California’s secret weapon in COVID-19 success: Residents less skeptical about vaccines
A number of factors have fueled California’s remarkable turnaround from national epicenter of the COVID-19 pandemic to having one of the lowest case rates in the U.S.
But one weapon in its arsenal has gone largely unnoticed: Californians’ general embrace of COVID-19 vaccines, relative to residents of other states.
Federal data indicate only about 11% of Californians are estimated to be vaccine hesitant, a lower rate than all but four states: Massachusetts, Vermont, Connecticut and Hawaii.
This relative lack of reluctance has undoubtedly been a boon for the state’s inoculation campaign — though a Los Angeles Times analysis shows Californians in some of the state’s conservative rural areas remain more disinclined to get the shots than their urban-dwelling neighbors.
According to estimates from U.S. Department of Health and Human Services, which are based on survey data from the U.S. Census Bureau, the seven California counties pegged as being most dubious toward the COVID-19 vaccines are Yuba, Del Norte, Plumas, Modoc, Siskiyou, Lassen and Kings.
The share of those counties’ populations estimated to be vaccine hesitant — meaning they either would probably not or definitely not receive a COVID-19 vaccine when available — ranged from 14% to 16%.
By comparison, the rates in the least hesitant of California's 58 counties — San Francisco, Marin, San Mateo, Santa Clara, Contra Costa, Orange and Alameda — were between 7% and 9%, federal estimates show. The federal estimates put Sonoma and Napa counties at 10% and Mendocino and Lake counties at 14%. Those numbers are lower than a recent North Bay Council survey with different methodology that showed a hesitancy rate for a group of counties including Sonoma, Marin, Napa and Solano counties as high as 23%.
Officials and experts say there’s no one overriding reason why certain groups or individuals might be more dubious about the doses than others. Some may be skeptical for political reasons or because of deep-rooted distrust in the healthcare systems that have long overlooked or underserved them.
Other people may just be uncomfortable with the seeming speed at which the vaccines were developed.
In Los Angeles County, where an estimated 11% of the population may be vaccine hesitant, Public Health Director Barbara Ferrer said she doesn’t think it’s unreasonable that people may be “looking for more information before they make up their minds about when and if to get vaccinated, who want to better understand safety issues and concerns.”
“They want to make sure they understand, ʽWhy bother getting vaccinated? What’s the effectiveness of this?’” she said during a recent briefing.

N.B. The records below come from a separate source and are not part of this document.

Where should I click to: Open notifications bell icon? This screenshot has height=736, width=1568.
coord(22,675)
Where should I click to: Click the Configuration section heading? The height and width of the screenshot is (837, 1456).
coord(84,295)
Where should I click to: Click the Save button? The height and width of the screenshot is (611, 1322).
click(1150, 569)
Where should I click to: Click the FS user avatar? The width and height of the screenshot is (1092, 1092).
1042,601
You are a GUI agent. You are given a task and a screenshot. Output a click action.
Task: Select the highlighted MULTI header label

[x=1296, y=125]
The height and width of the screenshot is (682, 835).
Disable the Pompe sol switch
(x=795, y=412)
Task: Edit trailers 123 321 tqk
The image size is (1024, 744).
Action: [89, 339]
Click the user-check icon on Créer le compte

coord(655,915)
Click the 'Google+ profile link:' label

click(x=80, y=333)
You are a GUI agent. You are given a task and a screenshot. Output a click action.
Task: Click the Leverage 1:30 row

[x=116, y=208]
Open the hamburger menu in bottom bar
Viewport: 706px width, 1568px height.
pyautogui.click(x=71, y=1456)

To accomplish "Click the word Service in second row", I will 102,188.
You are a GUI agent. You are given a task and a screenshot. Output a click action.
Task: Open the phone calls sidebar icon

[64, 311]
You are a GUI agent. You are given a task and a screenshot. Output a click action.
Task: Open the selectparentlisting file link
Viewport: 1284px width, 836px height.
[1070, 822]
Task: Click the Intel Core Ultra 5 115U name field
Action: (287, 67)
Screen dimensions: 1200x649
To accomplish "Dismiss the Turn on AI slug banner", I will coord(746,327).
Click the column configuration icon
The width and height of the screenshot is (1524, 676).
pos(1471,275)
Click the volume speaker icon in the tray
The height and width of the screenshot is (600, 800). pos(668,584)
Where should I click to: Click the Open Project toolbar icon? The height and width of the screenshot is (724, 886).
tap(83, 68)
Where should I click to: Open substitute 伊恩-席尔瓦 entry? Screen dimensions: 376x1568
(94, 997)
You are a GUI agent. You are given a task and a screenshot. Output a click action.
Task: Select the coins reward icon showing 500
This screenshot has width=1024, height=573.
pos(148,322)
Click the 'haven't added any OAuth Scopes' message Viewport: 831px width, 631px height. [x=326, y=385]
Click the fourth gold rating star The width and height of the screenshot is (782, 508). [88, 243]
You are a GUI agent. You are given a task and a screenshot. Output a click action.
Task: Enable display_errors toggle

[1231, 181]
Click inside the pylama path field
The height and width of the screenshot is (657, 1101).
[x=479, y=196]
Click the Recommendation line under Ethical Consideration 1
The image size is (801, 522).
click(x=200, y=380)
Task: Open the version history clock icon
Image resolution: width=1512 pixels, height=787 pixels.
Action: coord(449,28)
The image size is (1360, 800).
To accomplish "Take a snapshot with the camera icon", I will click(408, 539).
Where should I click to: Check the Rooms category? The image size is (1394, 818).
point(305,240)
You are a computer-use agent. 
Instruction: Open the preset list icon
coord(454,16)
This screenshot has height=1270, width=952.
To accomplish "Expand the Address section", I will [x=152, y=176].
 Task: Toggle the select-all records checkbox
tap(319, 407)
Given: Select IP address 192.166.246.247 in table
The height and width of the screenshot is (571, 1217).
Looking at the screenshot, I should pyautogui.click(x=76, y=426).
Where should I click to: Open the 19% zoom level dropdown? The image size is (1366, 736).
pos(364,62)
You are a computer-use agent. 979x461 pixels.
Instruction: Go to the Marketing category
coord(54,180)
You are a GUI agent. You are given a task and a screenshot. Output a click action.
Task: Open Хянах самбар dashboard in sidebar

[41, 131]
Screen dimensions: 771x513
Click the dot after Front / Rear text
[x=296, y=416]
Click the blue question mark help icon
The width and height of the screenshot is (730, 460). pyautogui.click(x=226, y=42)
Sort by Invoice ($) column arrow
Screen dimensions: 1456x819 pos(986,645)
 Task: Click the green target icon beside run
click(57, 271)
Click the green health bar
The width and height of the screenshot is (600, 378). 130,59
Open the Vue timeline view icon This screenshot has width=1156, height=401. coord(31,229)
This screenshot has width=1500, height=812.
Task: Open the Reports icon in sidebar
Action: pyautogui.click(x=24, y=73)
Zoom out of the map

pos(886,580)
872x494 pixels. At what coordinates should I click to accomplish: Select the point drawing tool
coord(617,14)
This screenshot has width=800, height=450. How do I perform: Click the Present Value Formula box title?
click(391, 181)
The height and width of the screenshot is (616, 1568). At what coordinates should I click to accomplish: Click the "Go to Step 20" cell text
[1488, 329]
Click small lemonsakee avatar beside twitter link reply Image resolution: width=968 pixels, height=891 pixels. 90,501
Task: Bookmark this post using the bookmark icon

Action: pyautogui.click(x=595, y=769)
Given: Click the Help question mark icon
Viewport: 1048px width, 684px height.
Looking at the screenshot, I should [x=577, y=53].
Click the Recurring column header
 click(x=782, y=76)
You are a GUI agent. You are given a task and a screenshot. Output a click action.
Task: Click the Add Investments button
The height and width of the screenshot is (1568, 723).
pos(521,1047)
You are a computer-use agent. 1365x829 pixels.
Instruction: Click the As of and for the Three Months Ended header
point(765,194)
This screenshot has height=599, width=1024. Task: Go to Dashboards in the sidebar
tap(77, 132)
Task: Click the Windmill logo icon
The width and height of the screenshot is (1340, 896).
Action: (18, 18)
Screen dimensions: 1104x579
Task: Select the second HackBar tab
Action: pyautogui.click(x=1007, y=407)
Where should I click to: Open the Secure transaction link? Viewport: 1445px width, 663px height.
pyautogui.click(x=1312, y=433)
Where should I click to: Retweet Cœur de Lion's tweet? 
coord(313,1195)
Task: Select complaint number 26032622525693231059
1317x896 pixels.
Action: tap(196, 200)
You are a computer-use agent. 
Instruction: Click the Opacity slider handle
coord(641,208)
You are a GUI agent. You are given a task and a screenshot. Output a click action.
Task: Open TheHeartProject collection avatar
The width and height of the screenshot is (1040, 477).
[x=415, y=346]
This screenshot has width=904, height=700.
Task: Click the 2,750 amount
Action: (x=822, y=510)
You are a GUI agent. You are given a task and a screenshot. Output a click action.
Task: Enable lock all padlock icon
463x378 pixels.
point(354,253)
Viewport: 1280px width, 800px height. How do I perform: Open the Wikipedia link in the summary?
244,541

There are signs that interest in the vaccine has waned recently in the county. There was a 50% drop in first dose appointments this past week, Ferrer said, and city officials announced Friday that the Dodger Stadium vaccination site — one of the largest in the country — would close by the end of May.
That some people may be more reluctant to get vaccinated isn’t a surprise, officials and experts say. A segment of the population has long been resistant, or outwardly hostile, to all manner of inoculations, and that probably won’t change, even in the face of a pandemic.
While it’s doubtful the entire population will ever be fully vaccinated against COVID-19, health experts have said a smaller but still significant share — usually estimated at 80% or higher — is what’s needed to achieve herd immunity, the threshold at which enough people are shielded against transmission that the coronavirus is unlikely to spread.
Too many people refusing to get vaccinated would lengthen California’s trek toward widespread protection. And with the vaccine rollout entering its fifth month, there are concerns that those who were eager to roll up their sleeves may have already been vaccinated, leaving a much harder task ahead: persuading those who are less willing to get a shot.
Even if the state reaches herd immunity, there is a fear that high numbers of vaccine holdouts in particular communities would still give the coronavirus ample opportunities to spread, further prolonging the pandemic.
“We cannot hide behind what the average number is. We have to look at our pockets” where transmission could remain, said Dr. Robert Kim-Farley, a medical epidemiologist and infectious disease expert and a professor at UCLA Fielding of Public Health.
Though officials caution against reading too much into small geographical differences, the estimated hesitancy lists do line up neatly — though not entirely — with county-level vaccine coverage in California.